┌─ Material provided

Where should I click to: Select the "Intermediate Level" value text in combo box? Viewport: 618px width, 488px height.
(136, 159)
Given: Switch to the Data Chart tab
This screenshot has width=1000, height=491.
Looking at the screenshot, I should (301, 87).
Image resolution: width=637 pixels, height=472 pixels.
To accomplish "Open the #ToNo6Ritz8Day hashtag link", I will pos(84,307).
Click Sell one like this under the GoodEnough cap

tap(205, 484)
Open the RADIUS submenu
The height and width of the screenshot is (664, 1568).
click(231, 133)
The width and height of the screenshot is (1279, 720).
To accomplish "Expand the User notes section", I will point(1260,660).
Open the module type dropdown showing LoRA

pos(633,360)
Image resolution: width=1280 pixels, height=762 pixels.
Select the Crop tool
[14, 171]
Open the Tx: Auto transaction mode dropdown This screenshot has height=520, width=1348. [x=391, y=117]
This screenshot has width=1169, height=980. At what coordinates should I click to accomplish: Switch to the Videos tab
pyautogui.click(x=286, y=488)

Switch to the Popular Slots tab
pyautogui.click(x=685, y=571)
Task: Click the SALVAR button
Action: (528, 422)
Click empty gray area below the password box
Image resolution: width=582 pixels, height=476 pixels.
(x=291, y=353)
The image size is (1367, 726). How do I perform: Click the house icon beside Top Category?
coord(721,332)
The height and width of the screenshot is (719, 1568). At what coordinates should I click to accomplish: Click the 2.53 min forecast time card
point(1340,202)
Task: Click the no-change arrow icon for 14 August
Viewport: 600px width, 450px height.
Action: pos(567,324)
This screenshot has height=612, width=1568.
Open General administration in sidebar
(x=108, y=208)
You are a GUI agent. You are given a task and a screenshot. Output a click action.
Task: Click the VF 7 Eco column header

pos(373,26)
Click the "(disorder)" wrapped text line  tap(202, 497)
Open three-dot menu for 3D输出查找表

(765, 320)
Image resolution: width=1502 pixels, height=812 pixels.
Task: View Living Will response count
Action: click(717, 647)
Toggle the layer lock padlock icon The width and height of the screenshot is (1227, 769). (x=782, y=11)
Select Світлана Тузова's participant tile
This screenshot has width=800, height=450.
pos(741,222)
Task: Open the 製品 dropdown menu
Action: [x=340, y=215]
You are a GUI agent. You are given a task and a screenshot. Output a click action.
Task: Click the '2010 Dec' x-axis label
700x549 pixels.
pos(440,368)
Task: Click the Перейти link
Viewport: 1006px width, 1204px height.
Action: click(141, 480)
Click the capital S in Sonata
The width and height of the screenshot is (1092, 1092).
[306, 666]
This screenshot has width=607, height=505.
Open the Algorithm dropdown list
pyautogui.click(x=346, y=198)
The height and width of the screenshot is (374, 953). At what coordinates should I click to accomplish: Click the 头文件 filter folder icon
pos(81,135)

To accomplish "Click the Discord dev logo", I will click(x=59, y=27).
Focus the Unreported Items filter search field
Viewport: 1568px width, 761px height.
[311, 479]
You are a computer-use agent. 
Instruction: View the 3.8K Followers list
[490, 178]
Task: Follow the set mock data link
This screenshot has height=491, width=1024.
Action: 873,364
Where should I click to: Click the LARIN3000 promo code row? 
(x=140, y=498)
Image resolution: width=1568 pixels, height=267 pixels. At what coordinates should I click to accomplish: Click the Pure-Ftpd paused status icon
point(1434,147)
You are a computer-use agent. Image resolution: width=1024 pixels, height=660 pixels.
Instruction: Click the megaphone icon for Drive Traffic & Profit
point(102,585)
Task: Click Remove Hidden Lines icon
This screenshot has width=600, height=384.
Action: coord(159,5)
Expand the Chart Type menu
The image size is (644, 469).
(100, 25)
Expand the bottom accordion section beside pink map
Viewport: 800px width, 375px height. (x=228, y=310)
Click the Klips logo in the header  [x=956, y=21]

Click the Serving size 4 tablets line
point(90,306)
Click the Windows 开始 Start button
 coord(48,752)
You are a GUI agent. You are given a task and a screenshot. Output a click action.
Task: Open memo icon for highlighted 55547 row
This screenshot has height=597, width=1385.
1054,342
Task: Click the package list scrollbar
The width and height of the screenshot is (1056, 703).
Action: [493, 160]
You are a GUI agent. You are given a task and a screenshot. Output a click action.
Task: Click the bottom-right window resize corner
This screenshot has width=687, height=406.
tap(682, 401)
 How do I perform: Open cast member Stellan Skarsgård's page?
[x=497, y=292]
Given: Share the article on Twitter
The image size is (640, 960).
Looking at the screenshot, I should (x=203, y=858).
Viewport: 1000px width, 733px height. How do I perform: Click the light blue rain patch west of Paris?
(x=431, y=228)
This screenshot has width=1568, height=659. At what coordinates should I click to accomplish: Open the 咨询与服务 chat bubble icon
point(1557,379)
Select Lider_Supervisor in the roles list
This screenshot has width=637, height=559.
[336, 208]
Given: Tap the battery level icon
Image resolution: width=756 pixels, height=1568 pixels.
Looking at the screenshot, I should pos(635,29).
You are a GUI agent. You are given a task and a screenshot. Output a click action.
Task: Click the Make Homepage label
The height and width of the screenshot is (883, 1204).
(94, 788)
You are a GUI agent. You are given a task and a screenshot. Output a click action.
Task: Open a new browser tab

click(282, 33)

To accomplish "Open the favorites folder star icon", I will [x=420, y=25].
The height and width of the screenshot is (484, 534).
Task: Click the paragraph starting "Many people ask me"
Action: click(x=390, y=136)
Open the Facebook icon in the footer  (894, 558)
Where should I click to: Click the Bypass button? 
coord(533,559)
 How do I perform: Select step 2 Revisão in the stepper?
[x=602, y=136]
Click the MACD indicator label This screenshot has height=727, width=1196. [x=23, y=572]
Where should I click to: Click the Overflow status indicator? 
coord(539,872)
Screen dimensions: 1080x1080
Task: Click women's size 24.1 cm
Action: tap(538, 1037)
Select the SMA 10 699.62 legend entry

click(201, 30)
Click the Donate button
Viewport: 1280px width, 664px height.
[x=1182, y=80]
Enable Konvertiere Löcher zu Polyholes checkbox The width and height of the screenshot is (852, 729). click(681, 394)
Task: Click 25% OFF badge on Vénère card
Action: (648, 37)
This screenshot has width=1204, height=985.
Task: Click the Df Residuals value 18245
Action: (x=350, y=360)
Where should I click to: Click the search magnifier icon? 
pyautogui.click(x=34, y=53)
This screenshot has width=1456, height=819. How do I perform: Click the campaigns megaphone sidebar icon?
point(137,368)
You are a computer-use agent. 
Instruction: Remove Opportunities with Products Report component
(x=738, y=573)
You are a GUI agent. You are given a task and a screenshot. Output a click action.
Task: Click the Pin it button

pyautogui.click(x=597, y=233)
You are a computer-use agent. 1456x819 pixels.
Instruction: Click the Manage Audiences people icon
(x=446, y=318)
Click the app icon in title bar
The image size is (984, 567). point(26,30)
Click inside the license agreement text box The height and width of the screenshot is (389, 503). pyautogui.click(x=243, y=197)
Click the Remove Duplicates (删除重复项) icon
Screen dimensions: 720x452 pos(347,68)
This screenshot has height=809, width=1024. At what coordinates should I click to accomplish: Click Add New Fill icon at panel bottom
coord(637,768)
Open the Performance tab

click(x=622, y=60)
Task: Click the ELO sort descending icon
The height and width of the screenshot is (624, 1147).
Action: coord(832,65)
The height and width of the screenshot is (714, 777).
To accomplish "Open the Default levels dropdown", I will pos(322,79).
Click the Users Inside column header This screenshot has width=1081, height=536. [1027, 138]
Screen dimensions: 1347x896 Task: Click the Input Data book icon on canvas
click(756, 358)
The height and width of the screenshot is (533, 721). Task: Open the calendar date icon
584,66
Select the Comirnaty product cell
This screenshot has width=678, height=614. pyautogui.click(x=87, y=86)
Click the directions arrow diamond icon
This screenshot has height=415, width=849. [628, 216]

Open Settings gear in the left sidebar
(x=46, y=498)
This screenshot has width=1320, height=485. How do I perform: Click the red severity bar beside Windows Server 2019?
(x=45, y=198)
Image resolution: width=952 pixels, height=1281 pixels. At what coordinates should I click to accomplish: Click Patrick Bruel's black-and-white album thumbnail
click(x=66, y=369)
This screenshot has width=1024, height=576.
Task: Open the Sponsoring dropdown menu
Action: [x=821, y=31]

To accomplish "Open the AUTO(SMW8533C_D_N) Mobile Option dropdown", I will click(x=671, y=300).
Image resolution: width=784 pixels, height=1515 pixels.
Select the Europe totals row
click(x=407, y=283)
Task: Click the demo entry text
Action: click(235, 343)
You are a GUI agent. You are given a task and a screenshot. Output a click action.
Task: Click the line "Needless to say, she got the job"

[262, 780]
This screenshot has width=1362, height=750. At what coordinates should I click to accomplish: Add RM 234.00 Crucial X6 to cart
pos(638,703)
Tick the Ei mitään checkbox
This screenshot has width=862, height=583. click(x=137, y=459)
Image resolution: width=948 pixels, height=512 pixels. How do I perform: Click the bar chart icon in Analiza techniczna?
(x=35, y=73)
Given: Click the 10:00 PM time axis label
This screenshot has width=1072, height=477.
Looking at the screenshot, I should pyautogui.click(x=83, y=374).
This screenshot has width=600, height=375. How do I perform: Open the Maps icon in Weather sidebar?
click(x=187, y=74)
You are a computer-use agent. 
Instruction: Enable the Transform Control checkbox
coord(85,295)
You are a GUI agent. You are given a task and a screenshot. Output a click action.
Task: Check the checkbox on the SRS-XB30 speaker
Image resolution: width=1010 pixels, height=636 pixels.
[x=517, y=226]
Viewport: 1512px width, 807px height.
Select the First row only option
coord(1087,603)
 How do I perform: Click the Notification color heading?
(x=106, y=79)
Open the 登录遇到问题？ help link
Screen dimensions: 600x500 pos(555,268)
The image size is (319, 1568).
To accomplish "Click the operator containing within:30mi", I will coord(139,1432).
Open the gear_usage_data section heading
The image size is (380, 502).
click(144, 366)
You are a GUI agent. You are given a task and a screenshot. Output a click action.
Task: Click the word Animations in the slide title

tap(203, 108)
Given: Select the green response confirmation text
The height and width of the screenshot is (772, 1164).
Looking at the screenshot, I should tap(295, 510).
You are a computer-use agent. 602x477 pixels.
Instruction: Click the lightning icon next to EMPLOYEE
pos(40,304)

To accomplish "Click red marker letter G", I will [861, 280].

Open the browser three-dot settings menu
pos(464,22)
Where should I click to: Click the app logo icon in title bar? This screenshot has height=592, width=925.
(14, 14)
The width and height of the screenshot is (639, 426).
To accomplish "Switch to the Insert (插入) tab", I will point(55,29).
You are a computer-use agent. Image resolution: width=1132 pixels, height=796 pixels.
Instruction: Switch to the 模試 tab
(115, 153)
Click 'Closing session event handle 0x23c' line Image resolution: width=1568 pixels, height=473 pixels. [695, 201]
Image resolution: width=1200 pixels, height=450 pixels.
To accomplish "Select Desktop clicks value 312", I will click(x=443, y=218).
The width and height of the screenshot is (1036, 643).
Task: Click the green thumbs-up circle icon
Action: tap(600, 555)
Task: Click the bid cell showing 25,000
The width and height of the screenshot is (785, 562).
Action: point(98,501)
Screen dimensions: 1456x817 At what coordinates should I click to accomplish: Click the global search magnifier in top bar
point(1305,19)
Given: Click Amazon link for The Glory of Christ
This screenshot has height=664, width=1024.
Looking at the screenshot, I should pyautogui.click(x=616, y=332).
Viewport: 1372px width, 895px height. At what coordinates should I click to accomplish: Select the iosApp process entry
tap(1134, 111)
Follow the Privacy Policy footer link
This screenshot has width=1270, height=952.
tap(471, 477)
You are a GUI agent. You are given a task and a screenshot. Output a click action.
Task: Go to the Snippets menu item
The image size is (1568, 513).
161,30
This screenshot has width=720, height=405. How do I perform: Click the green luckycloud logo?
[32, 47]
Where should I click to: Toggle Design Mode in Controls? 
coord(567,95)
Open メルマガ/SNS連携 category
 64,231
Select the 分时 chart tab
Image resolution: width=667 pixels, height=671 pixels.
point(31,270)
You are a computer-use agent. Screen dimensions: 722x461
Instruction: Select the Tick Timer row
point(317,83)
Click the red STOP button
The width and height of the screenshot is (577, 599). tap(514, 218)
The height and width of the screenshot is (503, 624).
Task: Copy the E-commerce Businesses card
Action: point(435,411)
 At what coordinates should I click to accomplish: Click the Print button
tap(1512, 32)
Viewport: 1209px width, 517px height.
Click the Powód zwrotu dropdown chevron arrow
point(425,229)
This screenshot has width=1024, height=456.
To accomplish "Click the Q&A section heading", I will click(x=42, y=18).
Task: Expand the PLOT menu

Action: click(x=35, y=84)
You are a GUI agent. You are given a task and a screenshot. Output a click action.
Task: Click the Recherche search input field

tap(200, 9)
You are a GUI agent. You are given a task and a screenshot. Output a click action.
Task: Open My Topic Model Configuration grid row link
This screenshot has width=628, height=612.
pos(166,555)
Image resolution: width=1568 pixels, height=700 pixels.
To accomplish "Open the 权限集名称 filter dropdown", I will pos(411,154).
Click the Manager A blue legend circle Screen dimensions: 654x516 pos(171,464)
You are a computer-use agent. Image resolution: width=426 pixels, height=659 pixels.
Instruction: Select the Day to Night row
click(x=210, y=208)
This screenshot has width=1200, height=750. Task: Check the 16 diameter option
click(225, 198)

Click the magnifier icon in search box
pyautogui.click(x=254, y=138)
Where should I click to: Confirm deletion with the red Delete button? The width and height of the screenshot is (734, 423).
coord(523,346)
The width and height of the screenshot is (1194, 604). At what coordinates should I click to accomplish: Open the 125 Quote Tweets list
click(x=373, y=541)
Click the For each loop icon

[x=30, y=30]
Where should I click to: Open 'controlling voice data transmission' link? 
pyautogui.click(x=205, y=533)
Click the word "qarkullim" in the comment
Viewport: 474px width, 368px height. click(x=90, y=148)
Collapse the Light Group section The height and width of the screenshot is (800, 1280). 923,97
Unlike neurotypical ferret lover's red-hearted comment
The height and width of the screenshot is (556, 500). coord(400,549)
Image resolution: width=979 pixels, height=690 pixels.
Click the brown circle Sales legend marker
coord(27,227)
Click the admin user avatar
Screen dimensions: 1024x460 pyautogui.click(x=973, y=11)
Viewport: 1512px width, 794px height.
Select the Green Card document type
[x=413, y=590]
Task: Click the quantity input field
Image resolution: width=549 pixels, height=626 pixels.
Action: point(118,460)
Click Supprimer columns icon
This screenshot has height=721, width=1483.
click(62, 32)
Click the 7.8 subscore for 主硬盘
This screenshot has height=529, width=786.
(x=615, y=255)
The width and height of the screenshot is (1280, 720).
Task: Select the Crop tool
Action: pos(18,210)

└─

• _Instructions to follow_
From the very first line of the data through the line with "The width and height of the screenshot is (1279, 720)." in it, please reproduce each line exactly and output nothing more.

• _Result of this exercise_
Where should I click to: Select the "Intermediate Level" value text in combo box? Viewport: 618px width, 488px height.
(136, 159)
Given: Switch to the Data Chart tab
This screenshot has width=1000, height=491.
Looking at the screenshot, I should (301, 87).
Image resolution: width=637 pixels, height=472 pixels.
To accomplish "Open the #ToNo6Ritz8Day hashtag link", I will pos(84,307).
Click Sell one like this under the GoodEnough cap

tap(205, 484)
Open the RADIUS submenu
The height and width of the screenshot is (664, 1568).
click(231, 133)
The width and height of the screenshot is (1279, 720).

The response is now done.